She was someone I instantly didn't like coz she was pretty. Yes, I was THAT kind of person. Maybe because I'm not. And maybe because I have this low self-esteem thanks to my philandering husband.
That time, I was with an all-male crowd... and they had their eyes on her. They asked me to befriend her. I almost choked on blood and bile. But circumstances beyond our control made us friends, then, really good friends that it could pass as being almost the best I could have thought of.
In all the years that followed, we changed. Who doesn't?
And the changes that followed her, I didn't like. Just this month, the changes, I couldn't stomach.

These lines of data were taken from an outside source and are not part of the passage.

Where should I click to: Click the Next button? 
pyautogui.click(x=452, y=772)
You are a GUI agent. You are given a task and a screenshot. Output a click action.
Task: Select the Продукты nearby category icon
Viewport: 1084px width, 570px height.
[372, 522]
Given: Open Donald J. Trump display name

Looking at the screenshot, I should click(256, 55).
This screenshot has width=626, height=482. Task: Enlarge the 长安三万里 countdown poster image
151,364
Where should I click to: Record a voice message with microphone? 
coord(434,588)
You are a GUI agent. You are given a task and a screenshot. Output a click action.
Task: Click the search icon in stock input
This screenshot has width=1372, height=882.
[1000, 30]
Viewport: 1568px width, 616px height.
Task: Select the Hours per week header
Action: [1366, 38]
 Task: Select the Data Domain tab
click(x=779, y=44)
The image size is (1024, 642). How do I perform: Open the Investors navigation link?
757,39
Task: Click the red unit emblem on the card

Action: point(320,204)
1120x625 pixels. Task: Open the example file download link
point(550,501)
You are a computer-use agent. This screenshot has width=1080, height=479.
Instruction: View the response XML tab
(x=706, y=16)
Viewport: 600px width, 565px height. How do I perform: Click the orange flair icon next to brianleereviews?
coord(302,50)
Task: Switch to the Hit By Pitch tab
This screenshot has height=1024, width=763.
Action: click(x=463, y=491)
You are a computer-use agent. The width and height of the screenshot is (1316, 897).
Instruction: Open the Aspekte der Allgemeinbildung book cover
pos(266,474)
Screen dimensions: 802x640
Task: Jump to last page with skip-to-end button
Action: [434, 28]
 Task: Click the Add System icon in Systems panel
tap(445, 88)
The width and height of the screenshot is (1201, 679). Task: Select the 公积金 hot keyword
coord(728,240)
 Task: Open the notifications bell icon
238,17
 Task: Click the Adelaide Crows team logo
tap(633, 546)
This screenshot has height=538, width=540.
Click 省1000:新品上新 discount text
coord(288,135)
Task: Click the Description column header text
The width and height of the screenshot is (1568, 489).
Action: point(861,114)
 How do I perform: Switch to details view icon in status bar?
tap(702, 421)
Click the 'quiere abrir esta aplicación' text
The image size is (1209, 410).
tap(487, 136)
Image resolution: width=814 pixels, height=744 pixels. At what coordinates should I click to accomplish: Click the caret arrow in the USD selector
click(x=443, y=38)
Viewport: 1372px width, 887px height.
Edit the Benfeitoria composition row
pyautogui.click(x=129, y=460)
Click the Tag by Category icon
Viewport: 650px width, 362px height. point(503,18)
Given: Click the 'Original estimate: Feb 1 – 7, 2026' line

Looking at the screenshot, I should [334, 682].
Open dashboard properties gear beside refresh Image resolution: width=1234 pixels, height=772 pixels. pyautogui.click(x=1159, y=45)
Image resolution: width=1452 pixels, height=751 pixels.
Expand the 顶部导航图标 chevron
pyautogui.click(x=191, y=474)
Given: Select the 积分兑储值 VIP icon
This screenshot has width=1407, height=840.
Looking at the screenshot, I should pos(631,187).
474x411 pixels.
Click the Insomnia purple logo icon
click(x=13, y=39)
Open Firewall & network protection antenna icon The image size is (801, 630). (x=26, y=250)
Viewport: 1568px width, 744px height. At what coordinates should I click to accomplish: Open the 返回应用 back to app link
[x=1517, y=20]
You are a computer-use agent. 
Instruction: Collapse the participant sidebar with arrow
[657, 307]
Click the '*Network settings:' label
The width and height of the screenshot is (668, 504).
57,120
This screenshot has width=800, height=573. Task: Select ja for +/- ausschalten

Abandoning her kids to be with her new friends for five days in God knows where (coz she didn't tell anyone, made her family worry and tell the police about it)... is way above my list of unforgivable acts of selfishness.
I think I ended the friendship by sending her a harsh text message. I don't feel good about it, but I also do not feel all that bad. She should know that she was really what I texted her. She didn't text back. I changed my number and didn't bother to inform her about it.
I know I am not a perfect person. I have my share of selfishness and all that... but, I believe that in order for one person to know the importance of someone or something, she should first lose it. Maybe by losing me and her family's respect and trust, will make her realize everything.
For her own good, I wish she will. I still love her, but I don't think I can go back to how we were before.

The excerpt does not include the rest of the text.